As he held his daughter for the first time, Mark thought, "As long as I love her, and keep her warm and safe, it is going to be okay".
But, 17 years later, Mark received a phone call that every parent dreads.
"I don't remember exactly what the policeman said, but he told me there was a body, and the body had been identified as Emily," Mark says.
Emily was murdered in 2011 when she was 17 years old. And, while the news of Emily's death dominated headlines, Mark found that those closest to him were awkward, barely acknowledging her death.
This distance is common when people are around those who are grieving.
"I know people find it hard to confront death, especially when it comes to dealing with someone who is in the depths of grief. But I was surprised at how many people ignored it with me," Mark says.
It's something those who have lost loved ones agree with.

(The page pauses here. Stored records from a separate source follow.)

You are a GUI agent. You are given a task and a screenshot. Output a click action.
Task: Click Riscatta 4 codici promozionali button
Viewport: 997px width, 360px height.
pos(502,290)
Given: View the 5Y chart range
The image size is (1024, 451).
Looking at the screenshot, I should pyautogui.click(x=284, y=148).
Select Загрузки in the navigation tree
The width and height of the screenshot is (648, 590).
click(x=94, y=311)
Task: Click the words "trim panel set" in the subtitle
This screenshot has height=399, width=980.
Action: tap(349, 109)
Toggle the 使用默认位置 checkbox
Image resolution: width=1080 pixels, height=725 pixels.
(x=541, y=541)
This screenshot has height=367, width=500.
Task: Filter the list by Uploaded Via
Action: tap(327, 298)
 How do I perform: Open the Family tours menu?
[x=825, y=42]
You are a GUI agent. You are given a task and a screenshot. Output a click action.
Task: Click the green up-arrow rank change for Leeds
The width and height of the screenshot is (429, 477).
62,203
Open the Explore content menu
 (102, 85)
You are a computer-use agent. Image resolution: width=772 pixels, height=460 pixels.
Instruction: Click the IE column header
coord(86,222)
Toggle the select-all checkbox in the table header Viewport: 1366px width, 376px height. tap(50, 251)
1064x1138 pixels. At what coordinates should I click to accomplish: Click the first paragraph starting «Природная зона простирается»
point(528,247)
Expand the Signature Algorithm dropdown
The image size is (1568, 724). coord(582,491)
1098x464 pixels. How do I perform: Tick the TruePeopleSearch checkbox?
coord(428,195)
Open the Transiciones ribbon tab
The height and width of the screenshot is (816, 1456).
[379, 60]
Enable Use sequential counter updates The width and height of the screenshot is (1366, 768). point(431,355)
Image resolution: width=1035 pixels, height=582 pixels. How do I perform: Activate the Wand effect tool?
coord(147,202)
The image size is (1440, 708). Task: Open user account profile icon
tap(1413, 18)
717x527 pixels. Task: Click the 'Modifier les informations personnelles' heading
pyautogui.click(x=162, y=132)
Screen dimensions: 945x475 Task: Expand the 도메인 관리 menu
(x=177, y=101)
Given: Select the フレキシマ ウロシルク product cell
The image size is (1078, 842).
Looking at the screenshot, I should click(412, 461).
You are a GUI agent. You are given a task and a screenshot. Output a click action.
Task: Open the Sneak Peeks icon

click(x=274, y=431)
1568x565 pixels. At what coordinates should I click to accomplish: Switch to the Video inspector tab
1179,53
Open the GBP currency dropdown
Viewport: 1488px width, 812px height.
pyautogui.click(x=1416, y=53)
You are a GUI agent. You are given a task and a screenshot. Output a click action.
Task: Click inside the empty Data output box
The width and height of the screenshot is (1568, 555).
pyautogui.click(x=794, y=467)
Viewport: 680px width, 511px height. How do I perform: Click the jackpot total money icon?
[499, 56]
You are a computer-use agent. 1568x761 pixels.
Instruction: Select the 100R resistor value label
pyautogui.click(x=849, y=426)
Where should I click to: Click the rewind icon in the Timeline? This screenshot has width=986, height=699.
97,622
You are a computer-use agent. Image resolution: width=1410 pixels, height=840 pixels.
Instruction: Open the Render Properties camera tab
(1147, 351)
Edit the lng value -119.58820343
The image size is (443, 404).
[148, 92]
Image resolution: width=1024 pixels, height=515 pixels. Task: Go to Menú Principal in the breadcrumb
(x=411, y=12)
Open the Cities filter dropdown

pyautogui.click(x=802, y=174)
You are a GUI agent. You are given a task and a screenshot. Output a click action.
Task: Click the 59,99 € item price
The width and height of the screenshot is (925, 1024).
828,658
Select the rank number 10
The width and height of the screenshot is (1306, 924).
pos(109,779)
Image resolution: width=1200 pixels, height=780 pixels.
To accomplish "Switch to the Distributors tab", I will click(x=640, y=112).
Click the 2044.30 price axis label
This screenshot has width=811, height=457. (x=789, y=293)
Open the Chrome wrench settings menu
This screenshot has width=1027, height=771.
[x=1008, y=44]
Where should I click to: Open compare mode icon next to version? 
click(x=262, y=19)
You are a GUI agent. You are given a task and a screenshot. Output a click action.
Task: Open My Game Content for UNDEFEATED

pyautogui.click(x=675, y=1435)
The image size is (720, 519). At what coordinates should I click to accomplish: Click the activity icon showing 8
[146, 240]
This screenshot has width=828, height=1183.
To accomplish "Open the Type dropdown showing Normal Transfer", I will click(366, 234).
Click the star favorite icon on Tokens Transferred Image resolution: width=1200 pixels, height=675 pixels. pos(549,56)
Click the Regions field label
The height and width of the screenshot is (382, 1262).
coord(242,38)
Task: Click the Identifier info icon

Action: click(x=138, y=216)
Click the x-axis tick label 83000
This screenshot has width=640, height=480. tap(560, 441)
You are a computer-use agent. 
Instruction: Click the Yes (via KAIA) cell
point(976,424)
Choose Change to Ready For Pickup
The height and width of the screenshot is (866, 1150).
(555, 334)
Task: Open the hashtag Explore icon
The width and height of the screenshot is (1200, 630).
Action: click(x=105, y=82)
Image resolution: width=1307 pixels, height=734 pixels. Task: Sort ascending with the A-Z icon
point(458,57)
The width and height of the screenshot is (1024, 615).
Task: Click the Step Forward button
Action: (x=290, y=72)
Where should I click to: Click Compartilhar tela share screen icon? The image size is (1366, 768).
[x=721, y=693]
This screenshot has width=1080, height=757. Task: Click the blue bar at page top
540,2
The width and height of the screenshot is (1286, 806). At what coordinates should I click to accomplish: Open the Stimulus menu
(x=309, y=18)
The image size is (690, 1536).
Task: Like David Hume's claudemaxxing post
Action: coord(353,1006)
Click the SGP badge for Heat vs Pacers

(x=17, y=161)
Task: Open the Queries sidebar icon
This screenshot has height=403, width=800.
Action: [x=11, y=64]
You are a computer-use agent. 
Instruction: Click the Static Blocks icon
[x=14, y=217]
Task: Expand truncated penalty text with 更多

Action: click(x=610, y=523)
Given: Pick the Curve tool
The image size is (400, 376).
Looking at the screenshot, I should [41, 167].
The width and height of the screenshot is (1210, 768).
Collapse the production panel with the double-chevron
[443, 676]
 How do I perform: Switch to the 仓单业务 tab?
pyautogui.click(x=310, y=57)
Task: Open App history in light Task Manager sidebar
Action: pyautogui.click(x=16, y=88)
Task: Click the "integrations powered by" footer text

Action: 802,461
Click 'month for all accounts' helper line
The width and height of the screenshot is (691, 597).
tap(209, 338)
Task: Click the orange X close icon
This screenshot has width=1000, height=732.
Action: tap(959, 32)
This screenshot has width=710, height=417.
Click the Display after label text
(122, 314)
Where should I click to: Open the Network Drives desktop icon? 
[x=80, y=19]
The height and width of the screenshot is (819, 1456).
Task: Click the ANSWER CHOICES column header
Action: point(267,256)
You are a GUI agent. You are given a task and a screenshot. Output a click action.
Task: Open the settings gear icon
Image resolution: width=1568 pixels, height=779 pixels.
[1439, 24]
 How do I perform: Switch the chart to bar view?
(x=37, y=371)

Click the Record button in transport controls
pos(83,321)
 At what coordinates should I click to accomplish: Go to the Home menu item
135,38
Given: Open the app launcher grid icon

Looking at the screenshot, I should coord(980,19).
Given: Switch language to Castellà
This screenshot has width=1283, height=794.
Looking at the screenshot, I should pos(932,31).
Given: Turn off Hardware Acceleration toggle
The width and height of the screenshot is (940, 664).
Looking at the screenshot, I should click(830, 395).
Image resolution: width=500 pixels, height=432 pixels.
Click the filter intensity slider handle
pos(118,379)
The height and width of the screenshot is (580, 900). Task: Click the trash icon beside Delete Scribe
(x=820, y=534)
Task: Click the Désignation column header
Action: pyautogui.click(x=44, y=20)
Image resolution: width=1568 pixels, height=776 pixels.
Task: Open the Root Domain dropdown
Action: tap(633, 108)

Sophie Hill, who lost her dad to suicide when she was just 19 years old, says well-intentioned friends can say the wrong thing.
She was told to be grateful for the time she had with her father, which left her feeling that she didn't have a right to feel sad and to grieve. She was also told, "Everything happens for a reason".
Instead, people should just tell the truth - that you're sorry and that you don't know what to say - is the best approach.
Liese Groot-Alberts said friends and family didn't know how to respond to the tragedy of her three-year-old daughter's death, which happened just days after her son was born.
The experience of both joy and sorrow coming so closely together left people in Liese's life confused about how to approach her.
Unable to find the right words, they chose to keep quiet.
"We need to acknowledge the dead more. We also need to do better as a society at taking care of the grieving. To be present for them, to sit with them, to acknowledge them and their loved ones," Mark says.